Au vu de l'implantation de la société, il semble logique que sa direction a souhaité doté ses usines de sa propre centrale thermique. Ce projet intervient également dans un contexte particulier, celui de la reconstruction industrielle du département qui suivent la Première Guerre Mondiale, et l'occupation du département par les troupes ennemies durant les quatre années du conflit mondial. C'est en effet en 1922 que débutent les travaux de construction de la centrale.
Son implantation ne doit rien au hasard: elle borde la Meuse, et la voie ferrée, par laquelle transitent les matières premières nécessaires à son fonctionnement.
Le bâtiment compte trois parties:  un hangar qui servant au stockage du charbon, la chaufferie (dont un vestige de cheminée est encore visible) et le bâtiment des turbines.

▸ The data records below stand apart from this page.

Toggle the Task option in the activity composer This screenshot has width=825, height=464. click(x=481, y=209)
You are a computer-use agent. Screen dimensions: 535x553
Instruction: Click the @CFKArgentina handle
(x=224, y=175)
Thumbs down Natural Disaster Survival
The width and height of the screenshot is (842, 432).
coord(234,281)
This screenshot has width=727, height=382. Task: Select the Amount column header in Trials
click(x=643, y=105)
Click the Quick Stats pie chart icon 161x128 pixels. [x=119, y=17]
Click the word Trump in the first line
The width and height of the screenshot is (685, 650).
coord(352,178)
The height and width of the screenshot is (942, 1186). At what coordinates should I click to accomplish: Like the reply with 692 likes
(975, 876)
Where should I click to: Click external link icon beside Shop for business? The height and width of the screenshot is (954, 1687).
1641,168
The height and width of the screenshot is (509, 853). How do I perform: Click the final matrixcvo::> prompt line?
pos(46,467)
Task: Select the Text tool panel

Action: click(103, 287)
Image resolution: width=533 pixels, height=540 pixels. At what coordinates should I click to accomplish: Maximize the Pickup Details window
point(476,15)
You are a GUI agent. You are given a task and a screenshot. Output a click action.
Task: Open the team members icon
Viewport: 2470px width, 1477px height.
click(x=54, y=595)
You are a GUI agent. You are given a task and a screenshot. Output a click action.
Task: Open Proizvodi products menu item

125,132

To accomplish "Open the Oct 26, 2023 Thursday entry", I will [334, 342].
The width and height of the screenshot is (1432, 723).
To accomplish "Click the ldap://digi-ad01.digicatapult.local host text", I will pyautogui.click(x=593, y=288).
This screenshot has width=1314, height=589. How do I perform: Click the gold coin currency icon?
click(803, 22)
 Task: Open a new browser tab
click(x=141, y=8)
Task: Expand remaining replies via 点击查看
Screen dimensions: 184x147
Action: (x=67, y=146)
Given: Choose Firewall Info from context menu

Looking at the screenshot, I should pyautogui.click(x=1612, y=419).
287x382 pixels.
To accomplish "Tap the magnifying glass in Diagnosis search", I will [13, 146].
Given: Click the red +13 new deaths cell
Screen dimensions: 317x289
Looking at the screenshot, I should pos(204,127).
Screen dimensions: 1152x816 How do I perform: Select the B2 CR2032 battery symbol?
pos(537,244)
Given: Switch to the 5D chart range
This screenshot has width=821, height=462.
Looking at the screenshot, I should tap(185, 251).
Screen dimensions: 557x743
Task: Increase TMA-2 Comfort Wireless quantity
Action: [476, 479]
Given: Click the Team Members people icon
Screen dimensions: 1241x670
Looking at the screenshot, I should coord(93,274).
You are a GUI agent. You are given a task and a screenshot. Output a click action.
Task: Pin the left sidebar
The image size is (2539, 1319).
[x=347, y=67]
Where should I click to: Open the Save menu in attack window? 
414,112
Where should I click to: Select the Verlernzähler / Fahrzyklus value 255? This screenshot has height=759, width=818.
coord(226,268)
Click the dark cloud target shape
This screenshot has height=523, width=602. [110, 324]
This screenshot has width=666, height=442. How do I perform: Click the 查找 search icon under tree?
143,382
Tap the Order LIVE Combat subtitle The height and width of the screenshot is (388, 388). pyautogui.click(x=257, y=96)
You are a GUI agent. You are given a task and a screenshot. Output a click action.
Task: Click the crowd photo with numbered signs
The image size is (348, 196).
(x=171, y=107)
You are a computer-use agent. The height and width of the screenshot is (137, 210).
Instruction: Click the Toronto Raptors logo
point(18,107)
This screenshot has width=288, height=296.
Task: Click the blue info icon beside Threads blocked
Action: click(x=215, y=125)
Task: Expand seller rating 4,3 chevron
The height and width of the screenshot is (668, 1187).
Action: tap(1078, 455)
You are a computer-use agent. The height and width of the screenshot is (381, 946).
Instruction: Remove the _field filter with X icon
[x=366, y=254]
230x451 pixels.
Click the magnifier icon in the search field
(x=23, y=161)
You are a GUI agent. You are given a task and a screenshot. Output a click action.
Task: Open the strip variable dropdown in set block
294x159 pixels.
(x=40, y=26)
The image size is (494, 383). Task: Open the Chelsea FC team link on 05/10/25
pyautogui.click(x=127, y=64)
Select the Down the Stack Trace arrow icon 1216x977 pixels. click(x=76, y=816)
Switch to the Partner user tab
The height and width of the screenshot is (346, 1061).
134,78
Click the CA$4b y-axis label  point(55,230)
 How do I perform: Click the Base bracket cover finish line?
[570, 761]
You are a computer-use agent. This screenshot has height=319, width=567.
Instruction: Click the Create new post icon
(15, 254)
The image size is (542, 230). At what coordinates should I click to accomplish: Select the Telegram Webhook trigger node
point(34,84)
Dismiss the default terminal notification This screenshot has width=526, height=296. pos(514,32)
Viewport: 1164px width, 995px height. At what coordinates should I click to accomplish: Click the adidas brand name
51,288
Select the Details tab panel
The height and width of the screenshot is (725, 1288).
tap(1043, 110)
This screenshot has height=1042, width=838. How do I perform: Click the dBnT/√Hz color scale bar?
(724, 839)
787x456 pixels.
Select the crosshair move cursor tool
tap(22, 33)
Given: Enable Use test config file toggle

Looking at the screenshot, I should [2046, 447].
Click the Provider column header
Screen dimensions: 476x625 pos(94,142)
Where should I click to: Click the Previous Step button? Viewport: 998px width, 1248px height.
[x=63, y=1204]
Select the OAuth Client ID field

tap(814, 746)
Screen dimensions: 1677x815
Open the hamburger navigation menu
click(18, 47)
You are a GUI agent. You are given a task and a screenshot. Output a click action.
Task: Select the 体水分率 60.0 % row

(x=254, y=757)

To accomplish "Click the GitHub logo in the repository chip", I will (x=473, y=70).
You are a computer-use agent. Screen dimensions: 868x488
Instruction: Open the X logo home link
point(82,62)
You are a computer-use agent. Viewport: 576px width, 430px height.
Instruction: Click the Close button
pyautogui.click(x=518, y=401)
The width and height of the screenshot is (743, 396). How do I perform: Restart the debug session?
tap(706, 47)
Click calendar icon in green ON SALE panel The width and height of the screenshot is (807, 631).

Ce site est aujourd'hui détruit (démolition intervenue en 2013/2014).

Bibliographie

- l'Orientation économique, industrielle et financière illustrée (supplément au numéro 20, février 1937)
- Lucien Hubert. Renaissance d'un département dévasté. Paris, 1922.
- La Reconstitution des Régions dévastées. Le Monde Illustré, tome huitième, Les Ardennes 1918-1921, Paris, 20 août 1922.